The MTR measures how far the group frontier lies below the metafrontier for each observation. Let \(\ln \hat{y}^g_i\) be the group-specific fitted frontier value and \(\ln \hat{y}^*_i\) the metafrontier fitted value.

  • For metaMethod = "lp" or "qp" (Battese, Rao, and O'Donnell, 2004): $$MTR_i = \exp\!\bigl( -\max\!\bigl\{S \cdot (\ln \hat{y}^*_i - \ln \hat{y}^g_i),\, 0\bigr\} \bigr)$$ where \(S = 1\) for production/profit frontiers and \(S = -1\) for cost frontiers. The technology gap \(U_i = \max\{S \cdot (\ln \hat{y}^*_i - \ln \hat{y}^g_i), 0\}\) is stored in u_meta.

  • For metaMethod = "sfa" with sfaApproach = "huang" (Huang, Huang, and Liu, 2014): $$MTR_i = TE^*_i = \exp(-U_i)$$ where \(U_i\) is the one-sided error term from the second-stage SFA.

  • For metaMethod = "sfa" with sfaApproach = "ordonnell" (O'Donnell, Rao, and Battese, 2008): \(MTR_i = TE^{*,\mathrm{sfa}}_i / TE^g_i\), where \(TE^{*,\mathrm{sfa}}_i\) is the technical efficiency from the second-stage SFA fitted on the LP envelope values.

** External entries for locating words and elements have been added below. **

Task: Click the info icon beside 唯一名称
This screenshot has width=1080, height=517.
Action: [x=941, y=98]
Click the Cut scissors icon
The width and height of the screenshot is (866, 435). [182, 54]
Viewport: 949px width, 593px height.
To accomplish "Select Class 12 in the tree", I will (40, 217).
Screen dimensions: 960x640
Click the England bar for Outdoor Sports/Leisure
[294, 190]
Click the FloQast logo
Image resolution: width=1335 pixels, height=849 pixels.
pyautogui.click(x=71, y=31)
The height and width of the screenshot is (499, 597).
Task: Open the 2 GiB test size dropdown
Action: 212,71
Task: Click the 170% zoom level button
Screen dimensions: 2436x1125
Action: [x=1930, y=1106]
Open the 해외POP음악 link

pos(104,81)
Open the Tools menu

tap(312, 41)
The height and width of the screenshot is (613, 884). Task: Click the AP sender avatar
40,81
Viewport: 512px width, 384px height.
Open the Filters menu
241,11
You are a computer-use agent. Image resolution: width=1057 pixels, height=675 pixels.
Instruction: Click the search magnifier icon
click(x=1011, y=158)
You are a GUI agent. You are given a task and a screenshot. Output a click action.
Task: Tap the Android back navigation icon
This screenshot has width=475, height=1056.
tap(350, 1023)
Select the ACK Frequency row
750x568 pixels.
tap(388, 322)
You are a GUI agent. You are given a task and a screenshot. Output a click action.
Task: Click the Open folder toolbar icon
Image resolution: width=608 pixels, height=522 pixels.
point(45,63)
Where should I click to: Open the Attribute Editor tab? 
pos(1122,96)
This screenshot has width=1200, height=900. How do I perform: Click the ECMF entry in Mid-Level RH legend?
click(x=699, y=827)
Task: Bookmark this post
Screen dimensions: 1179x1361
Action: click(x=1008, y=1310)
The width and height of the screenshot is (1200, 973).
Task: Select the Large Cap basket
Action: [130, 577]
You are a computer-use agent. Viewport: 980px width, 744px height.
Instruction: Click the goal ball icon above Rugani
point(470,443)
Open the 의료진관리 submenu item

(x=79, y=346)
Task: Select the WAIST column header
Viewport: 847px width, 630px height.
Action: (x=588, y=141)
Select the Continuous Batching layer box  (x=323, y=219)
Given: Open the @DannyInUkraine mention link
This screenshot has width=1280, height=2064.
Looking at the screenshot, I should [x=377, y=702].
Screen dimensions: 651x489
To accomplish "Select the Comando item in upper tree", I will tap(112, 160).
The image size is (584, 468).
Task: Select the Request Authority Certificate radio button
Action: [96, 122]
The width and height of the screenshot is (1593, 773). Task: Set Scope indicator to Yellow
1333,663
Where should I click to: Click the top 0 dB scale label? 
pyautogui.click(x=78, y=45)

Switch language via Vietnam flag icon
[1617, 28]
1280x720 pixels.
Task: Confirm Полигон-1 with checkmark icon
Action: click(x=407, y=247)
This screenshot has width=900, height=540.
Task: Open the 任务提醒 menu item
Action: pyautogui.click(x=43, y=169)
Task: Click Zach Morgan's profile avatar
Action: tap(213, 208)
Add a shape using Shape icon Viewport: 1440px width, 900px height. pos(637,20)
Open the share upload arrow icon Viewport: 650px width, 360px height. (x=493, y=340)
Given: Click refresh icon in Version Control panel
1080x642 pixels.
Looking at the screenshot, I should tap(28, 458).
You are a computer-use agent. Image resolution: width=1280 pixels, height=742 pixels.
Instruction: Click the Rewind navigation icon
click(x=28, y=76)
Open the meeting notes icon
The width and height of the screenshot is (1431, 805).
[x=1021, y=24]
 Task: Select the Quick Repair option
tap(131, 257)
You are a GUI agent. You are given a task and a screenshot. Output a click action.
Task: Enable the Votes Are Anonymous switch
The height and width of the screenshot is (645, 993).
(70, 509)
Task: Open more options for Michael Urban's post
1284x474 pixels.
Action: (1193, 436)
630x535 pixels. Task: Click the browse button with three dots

The metafrontier technical efficiency is then: $$TE^*_i = TE^g_i \times MTR_i$$ computed separately for the JLMS and BC group efficiency estimators. Both MTR_JLMS and MTR_BC are reported, distinguishing which group-level efficiency estimator was used as the basis.

References

Battese, G. E., and Coelli, T. J. 1988. Prediction of firm-level technical efficiencies with a generalized frontier production function and panel data. Journal of Econometrics, 38(3), 387–399. https://doi.org/10.1016/0304-4076(88)90053-X

Battese, G. E., Rao, D. S. P., and O'Donnell, C. J. 2004. A metafrontier production function for estimation of technical efficiencies and technology gaps for firms operating under different technologies. Journal of Productivity Analysis, 21(1), 91–103. https://doi.org/10.1023/B:PROD.0000012454.06094.29

Huang, C. J., Huang, T.-H., and Liu, N.-H. 2014. A new approach to estimating the metafrontier production function based on a stochastic frontier framework. Journal of Productivity Analysis, 42(3), 241–254. https://doi.org/10.1007/s11123-014-0402-2

Jondrow, J., Lovell, C. A. K., Materov, I. S., and Schmidt, P. 1982. On the estimation of technical inefficiency in the stochastic frontier production function model. Journal of Econometrics, 19(2-3), 233–238. https://doi.org/10.1016/0304-4076(82)90004-5

O'Donnell, C. J., Rao, D. S. P., and Battese, G. E. 2008. Metafrontier frameworks for the study of firm-level efficiencies and technology ratios. Empirical Economics, 34(2), 231–255. https://doi.org/10.1007/s00181-007-0119-4

Orea, L., and Kumbhakar, S. C. 2004. Efficiency measurement using a latent class stochastic frontier model. Empirical Economics, 29(1), 169–183. https://doi.org/10.1007/s00181-003-0184-2

Dakpo, K. H., Desjeux, Y., and Latruffe, L. 2023. sfaR: Stochastic Frontier Analysis using R. R package version 1.0.1. https://CRAN.R-project.org/package=sfaR

See also

sfametafrontier, for the stochastic metafrontier analysis model fitting function using cross-sectional or pooled data; efficiencies, for the underlying group-level efficiency extractor.